■ WORK ITEM:
Write the records out again without change. Leave the pictures behind.

== Segment start ==

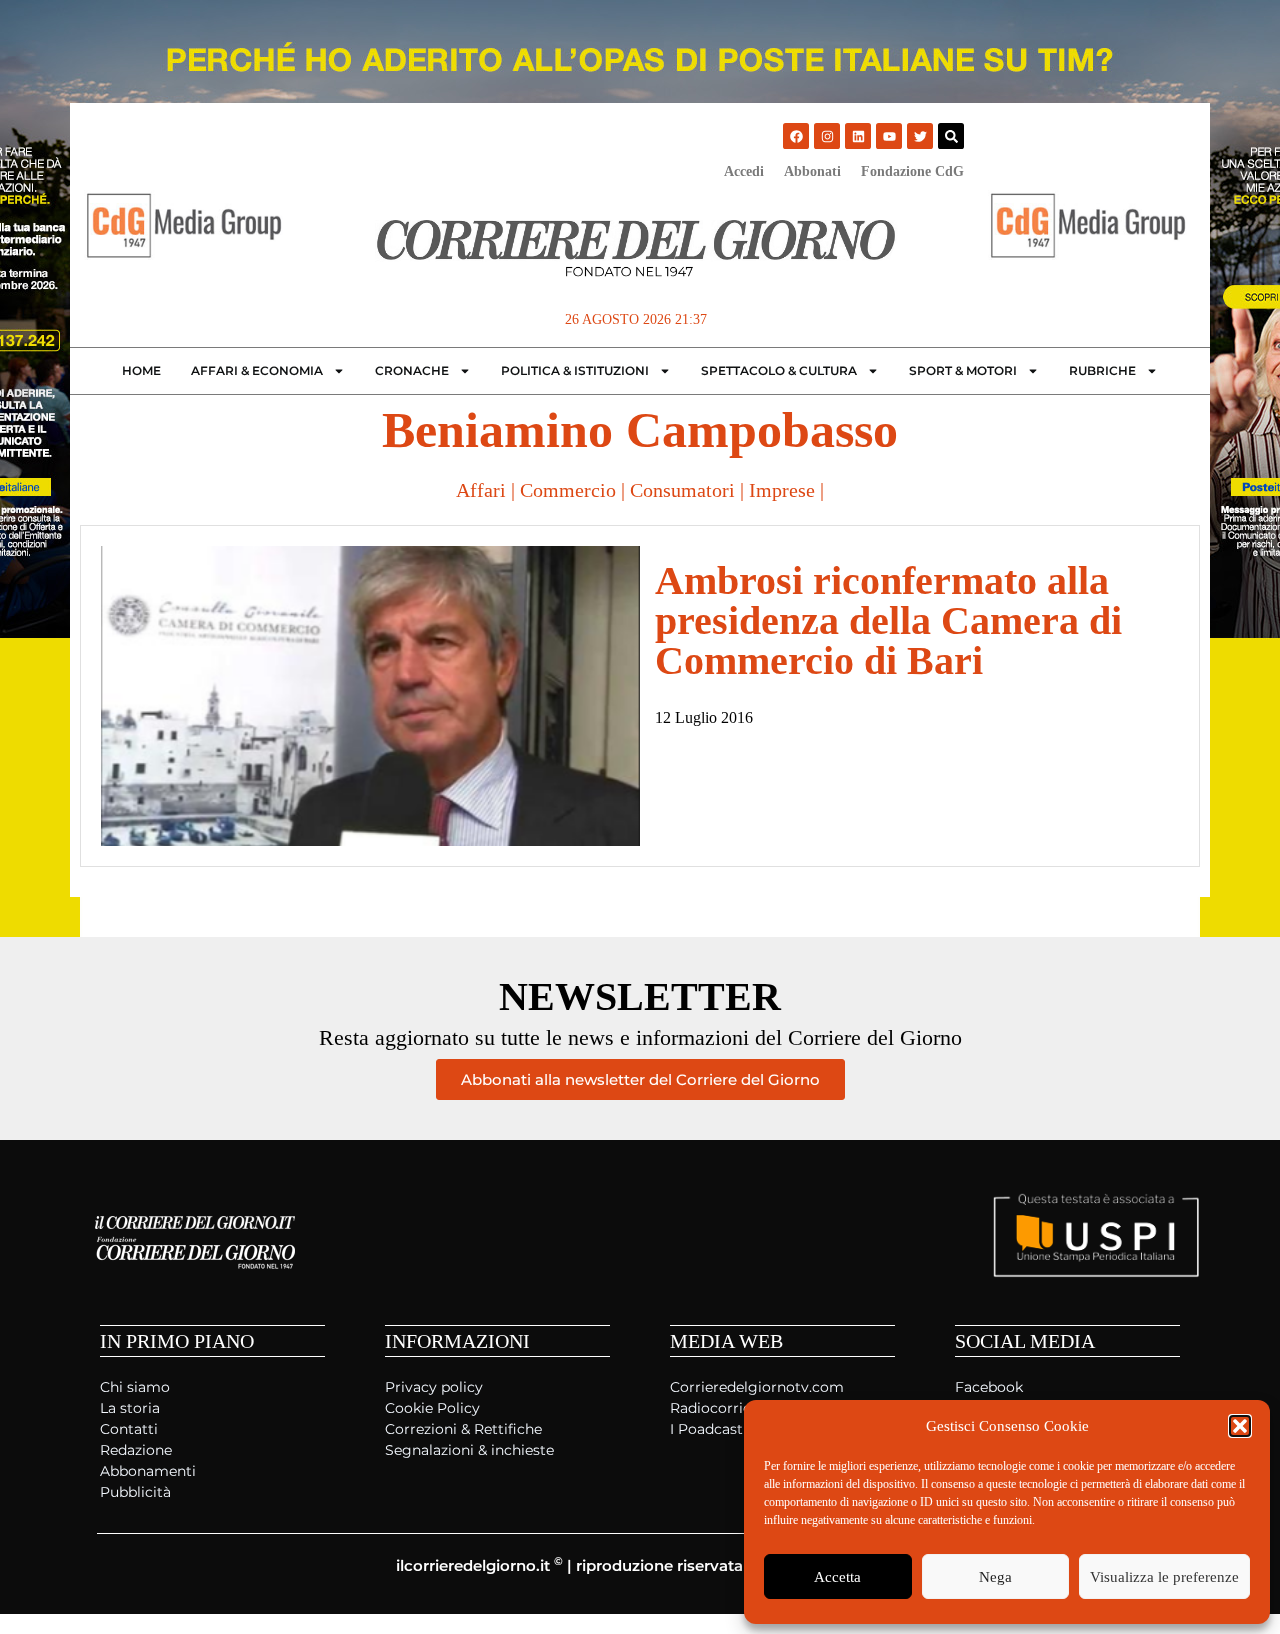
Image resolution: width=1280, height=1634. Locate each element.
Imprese (782, 490)
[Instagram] (827, 136)
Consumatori (682, 490)
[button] (1240, 1426)
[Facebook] (796, 136)
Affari (481, 490)
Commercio (568, 490)
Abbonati (812, 171)
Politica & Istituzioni (575, 370)
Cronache (412, 370)
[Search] (951, 136)
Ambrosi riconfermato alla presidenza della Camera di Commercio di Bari (888, 620)
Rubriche (1102, 370)
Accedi (744, 171)
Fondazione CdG (912, 171)
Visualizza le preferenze (1164, 1577)
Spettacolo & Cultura (779, 370)
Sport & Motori (963, 370)
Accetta (837, 1577)
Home (141, 370)
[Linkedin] (858, 136)
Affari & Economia (257, 370)
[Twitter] (920, 136)
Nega (995, 1577)
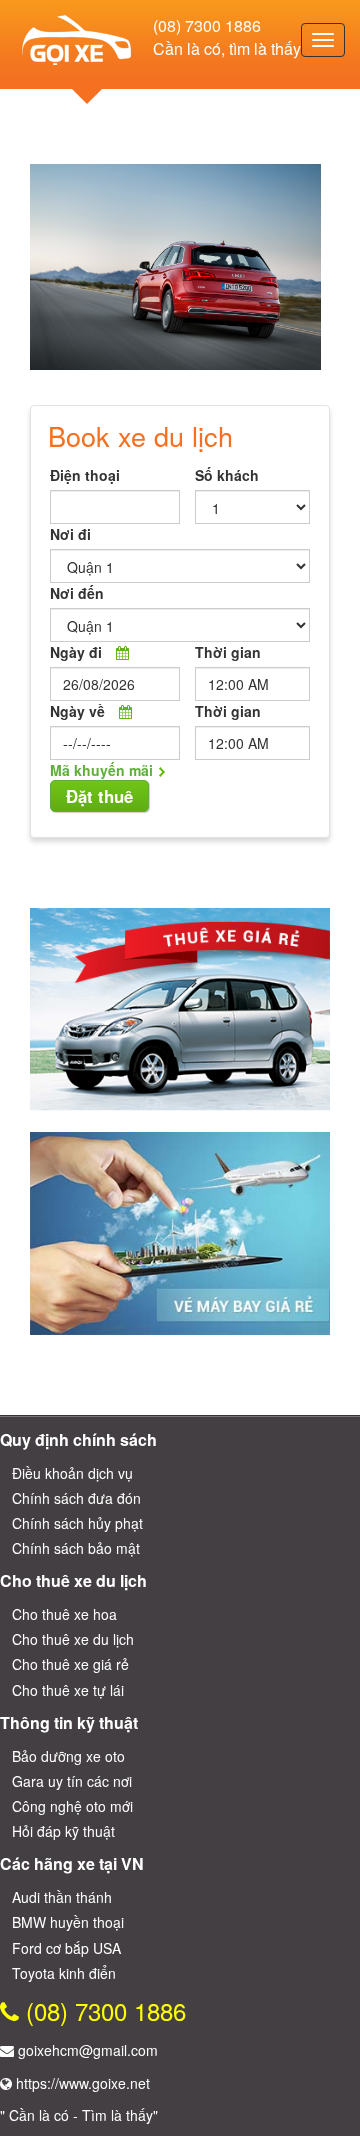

== Segment end ==

■ EXERCISE RESPONSE:
Image resolution: width=1280, height=1634. Locate each element.
Imprese (782, 490)
[Instagram] (827, 136)
Consumatori (682, 490)
[button] (1240, 1426)
[Facebook] (796, 136)
Affari (481, 490)
Commercio (568, 490)
Abbonati (812, 171)
Politica & Istituzioni (575, 370)
Cronache (412, 370)
[Search] (951, 136)
Ambrosi riconfermato alla presidenza della Camera di Commercio di Bari (888, 620)
Rubriche (1102, 370)
Accedi (744, 171)
Fondazione CdG (912, 171)
Visualizza le preferenze (1164, 1577)
Spettacolo & Cultura (779, 370)
Sport & Motori (963, 370)
Accetta (837, 1577)
Home (141, 370)
[Linkedin] (858, 136)
Affari & Economia (257, 370)
[Twitter] (920, 136)
Nega (995, 1577)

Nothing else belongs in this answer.